[Stored data entries]
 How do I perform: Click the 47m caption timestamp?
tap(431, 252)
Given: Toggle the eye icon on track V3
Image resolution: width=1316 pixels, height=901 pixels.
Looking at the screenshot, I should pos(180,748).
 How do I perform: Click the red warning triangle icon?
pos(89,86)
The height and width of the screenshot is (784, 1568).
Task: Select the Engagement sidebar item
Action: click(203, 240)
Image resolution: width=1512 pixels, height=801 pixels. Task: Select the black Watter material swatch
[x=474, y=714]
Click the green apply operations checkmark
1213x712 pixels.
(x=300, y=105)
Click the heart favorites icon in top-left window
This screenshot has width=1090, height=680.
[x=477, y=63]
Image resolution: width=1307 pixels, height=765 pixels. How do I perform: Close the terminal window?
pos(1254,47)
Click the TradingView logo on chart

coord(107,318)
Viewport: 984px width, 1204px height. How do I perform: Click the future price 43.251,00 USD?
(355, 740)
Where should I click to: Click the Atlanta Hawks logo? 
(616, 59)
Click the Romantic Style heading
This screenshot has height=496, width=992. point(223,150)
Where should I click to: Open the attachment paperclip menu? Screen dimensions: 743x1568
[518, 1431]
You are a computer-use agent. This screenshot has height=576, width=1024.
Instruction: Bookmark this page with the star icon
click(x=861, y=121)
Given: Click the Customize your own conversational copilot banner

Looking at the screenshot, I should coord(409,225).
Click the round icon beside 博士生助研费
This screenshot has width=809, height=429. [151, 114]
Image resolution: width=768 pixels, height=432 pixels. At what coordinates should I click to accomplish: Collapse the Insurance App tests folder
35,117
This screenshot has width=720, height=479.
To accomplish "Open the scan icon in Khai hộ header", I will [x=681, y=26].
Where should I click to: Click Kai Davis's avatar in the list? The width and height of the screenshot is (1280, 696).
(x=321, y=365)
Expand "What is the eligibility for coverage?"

Work order. Reproduce exactly the lines from the one with "Image resolution: width=1307" through the end of the entries above, both ends included.

Solution to this exercise.
Image resolution: width=1307 pixels, height=765 pixels. How do I perform: Close the terminal window?
pos(1254,47)
Click the TradingView logo on chart

coord(107,318)
Viewport: 984px width, 1204px height. How do I perform: Click the future price 43.251,00 USD?
(355, 740)
Where should I click to: Click the Atlanta Hawks logo? 
(616, 59)
Click the Romantic Style heading
This screenshot has height=496, width=992. point(223,150)
Where should I click to: Open the attachment paperclip menu? Screen dimensions: 743x1568
[518, 1431]
You are a computer-use agent. This screenshot has height=576, width=1024.
Instruction: Bookmark this page with the star icon
click(x=861, y=121)
Given: Click the Customize your own conversational copilot banner

Looking at the screenshot, I should coord(409,225).
Click the round icon beside 博士生助研费
This screenshot has width=809, height=429. [151, 114]
Image resolution: width=768 pixels, height=432 pixels. At what coordinates should I click to accomplish: Collapse the Insurance App tests folder
35,117
This screenshot has width=720, height=479.
To accomplish "Open the scan icon in Khai hộ header", I will [x=681, y=26].
Where should I click to: Click Kai Davis's avatar in the list? The width and height of the screenshot is (1280, 696).
(x=321, y=365)
Expand "What is the eligibility for coverage?"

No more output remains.